╭──

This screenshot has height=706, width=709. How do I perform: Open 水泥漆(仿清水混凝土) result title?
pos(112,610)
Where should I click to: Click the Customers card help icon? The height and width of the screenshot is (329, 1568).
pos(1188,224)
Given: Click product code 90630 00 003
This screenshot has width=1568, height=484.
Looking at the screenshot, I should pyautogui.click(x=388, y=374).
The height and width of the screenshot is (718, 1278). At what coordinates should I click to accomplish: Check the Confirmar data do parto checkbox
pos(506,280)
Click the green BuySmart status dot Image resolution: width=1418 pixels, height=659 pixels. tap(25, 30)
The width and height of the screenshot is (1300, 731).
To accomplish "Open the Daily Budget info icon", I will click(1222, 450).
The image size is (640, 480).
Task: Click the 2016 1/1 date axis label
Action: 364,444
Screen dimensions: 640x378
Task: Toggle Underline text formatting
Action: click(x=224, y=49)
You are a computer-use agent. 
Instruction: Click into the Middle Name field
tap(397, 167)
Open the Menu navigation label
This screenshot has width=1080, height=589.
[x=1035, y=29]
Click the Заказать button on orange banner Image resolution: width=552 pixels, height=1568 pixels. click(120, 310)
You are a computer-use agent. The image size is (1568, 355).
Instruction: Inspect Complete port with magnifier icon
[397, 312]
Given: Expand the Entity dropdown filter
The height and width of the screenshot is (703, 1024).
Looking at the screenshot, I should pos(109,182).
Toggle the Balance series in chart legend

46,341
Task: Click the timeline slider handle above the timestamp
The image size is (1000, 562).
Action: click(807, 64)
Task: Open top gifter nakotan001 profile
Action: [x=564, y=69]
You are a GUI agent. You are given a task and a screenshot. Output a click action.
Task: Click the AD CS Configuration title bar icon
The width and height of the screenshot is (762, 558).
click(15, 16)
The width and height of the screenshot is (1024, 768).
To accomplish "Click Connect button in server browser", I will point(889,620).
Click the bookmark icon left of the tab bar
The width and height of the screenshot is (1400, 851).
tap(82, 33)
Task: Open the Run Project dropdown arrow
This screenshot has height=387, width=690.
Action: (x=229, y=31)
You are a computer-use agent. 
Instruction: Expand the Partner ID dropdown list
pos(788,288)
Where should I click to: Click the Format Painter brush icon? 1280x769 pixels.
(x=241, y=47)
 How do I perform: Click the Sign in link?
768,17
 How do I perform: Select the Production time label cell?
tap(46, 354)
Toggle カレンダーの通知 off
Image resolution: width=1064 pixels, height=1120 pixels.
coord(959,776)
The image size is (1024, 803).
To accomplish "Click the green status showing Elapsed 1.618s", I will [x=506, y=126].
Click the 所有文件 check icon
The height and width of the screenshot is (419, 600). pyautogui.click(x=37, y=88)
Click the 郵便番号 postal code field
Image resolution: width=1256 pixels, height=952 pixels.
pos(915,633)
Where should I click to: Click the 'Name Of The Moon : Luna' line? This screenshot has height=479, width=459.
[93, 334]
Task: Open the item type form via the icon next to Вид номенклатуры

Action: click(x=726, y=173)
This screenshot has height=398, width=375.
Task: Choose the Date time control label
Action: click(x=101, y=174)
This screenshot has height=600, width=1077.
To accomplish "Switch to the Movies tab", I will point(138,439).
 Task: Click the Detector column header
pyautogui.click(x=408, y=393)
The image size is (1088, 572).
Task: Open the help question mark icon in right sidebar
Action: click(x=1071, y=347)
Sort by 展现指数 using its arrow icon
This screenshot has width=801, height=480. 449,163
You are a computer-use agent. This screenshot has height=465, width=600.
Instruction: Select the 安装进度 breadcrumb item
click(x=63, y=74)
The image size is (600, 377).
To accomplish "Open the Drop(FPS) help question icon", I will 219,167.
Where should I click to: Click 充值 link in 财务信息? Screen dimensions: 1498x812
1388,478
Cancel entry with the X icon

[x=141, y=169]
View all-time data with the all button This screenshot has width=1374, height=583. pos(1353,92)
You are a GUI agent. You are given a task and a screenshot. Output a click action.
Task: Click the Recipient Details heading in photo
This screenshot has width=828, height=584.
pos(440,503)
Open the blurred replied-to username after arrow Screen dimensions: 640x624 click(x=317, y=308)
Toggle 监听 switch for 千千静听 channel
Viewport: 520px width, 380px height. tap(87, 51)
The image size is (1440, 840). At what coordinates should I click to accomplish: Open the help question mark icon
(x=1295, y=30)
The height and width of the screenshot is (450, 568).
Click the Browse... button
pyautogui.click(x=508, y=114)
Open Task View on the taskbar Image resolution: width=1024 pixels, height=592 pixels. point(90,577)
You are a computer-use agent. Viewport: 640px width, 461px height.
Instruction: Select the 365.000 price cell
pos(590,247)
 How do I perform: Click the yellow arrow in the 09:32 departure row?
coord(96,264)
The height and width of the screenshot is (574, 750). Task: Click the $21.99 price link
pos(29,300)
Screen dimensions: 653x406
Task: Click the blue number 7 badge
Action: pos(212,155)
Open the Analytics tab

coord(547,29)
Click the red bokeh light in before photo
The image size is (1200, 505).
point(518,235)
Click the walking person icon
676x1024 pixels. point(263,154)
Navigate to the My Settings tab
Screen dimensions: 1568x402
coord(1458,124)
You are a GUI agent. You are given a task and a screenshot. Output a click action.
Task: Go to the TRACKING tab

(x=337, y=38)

╰──

== WHAT YOU SHOULD DO ==
Print out the full listing above, word for word.

== SOLVED EXERCISE ==
This screenshot has height=706, width=709. How do I perform: Open 水泥漆(仿清水混凝土) result title?
pos(112,610)
Where should I click to: Click the Customers card help icon? The height and width of the screenshot is (329, 1568).
pos(1188,224)
Given: Click product code 90630 00 003
This screenshot has width=1568, height=484.
Looking at the screenshot, I should pyautogui.click(x=388, y=374).
The height and width of the screenshot is (718, 1278). At what coordinates should I click to accomplish: Check the Confirmar data do parto checkbox
pos(506,280)
Click the green BuySmart status dot Image resolution: width=1418 pixels, height=659 pixels. tap(25, 30)
The width and height of the screenshot is (1300, 731).
To accomplish "Open the Daily Budget info icon", I will click(1222, 450).
The image size is (640, 480).
Task: Click the 2016 1/1 date axis label
Action: 364,444
Screen dimensions: 640x378
Task: Toggle Underline text formatting
Action: click(x=224, y=49)
You are a computer-use agent. 
Instruction: Click into the Middle Name field
tap(397, 167)
Open the Menu navigation label
This screenshot has width=1080, height=589.
[x=1035, y=29]
Click the Заказать button on orange banner Image resolution: width=552 pixels, height=1568 pixels. click(120, 310)
You are a computer-use agent. The image size is (1568, 355).
Instruction: Inspect Complete port with magnifier icon
[397, 312]
Given: Expand the Entity dropdown filter
The height and width of the screenshot is (703, 1024).
Looking at the screenshot, I should pos(109,182).
Toggle the Balance series in chart legend

46,341
Task: Click the timeline slider handle above the timestamp
The image size is (1000, 562).
Action: click(807, 64)
Task: Open top gifter nakotan001 profile
Action: [x=564, y=69]
You are a GUI agent. You are given a task and a screenshot. Output a click action.
Task: Click the AD CS Configuration title bar icon
The width and height of the screenshot is (762, 558).
click(15, 16)
The width and height of the screenshot is (1024, 768).
To accomplish "Click Connect button in server browser", I will point(889,620).
Click the bookmark icon left of the tab bar
The width and height of the screenshot is (1400, 851).
tap(82, 33)
Task: Open the Run Project dropdown arrow
This screenshot has height=387, width=690.
Action: (x=229, y=31)
You are a computer-use agent. 
Instruction: Expand the Partner ID dropdown list
pos(788,288)
Where should I click to: Click the Format Painter brush icon? 1280x769 pixels.
(x=241, y=47)
 How do I perform: Click the Sign in link?
768,17
 How do I perform: Select the Production time label cell?
tap(46, 354)
Toggle カレンダーの通知 off
Image resolution: width=1064 pixels, height=1120 pixels.
coord(959,776)
The image size is (1024, 803).
To accomplish "Click the green status showing Elapsed 1.618s", I will [x=506, y=126].
Click the 所有文件 check icon
The height and width of the screenshot is (419, 600). pyautogui.click(x=37, y=88)
Click the 郵便番号 postal code field
Image resolution: width=1256 pixels, height=952 pixels.
pos(915,633)
Where should I click to: Click the 'Name Of The Moon : Luna' line? This screenshot has height=479, width=459.
[93, 334]
Task: Open the item type form via the icon next to Вид номенклатуры

Action: click(x=726, y=173)
This screenshot has height=398, width=375.
Task: Choose the Date time control label
Action: click(x=101, y=174)
This screenshot has height=600, width=1077.
To accomplish "Switch to the Movies tab", I will point(138,439).
 Task: Click the Detector column header
pyautogui.click(x=408, y=393)
The image size is (1088, 572).
Task: Open the help question mark icon in right sidebar
Action: click(x=1071, y=347)
Sort by 展现指数 using its arrow icon
This screenshot has width=801, height=480. 449,163
You are a computer-use agent. This screenshot has height=465, width=600.
Instruction: Select the 安装进度 breadcrumb item
click(x=63, y=74)
The image size is (600, 377).
To accomplish "Open the Drop(FPS) help question icon", I will 219,167.
Where should I click to: Click 充值 link in 财务信息? Screen dimensions: 1498x812
1388,478
Cancel entry with the X icon

[x=141, y=169]
View all-time data with the all button This screenshot has width=1374, height=583. pos(1353,92)
You are a GUI agent. You are given a task and a screenshot. Output a click action.
Task: Click the Recipient Details heading in photo
This screenshot has width=828, height=584.
pos(440,503)
Open the blurred replied-to username after arrow Screen dimensions: 640x624 click(x=317, y=308)
Toggle 监听 switch for 千千静听 channel
Viewport: 520px width, 380px height. tap(87, 51)
The image size is (1440, 840). At what coordinates should I click to accomplish: Open the help question mark icon
(x=1295, y=30)
The height and width of the screenshot is (450, 568).
Click the Browse... button
pyautogui.click(x=508, y=114)
Open Task View on the taskbar Image resolution: width=1024 pixels, height=592 pixels. point(90,577)
You are a computer-use agent. Viewport: 640px width, 461px height.
Instruction: Select the 365.000 price cell
pos(590,247)
 How do I perform: Click the yellow arrow in the 09:32 departure row?
coord(96,264)
The height and width of the screenshot is (574, 750). Task: Click the $21.99 price link
pos(29,300)
Screen dimensions: 653x406
Task: Click the blue number 7 badge
Action: pos(212,155)
Open the Analytics tab

coord(547,29)
Click the red bokeh light in before photo
The image size is (1200, 505).
point(518,235)
Click the walking person icon
676x1024 pixels. point(263,154)
Navigate to the My Settings tab
Screen dimensions: 1568x402
coord(1458,124)
You are a GUI agent. You are given a task and a screenshot. Output a click action.
Task: Go to the TRACKING tab

(x=337, y=38)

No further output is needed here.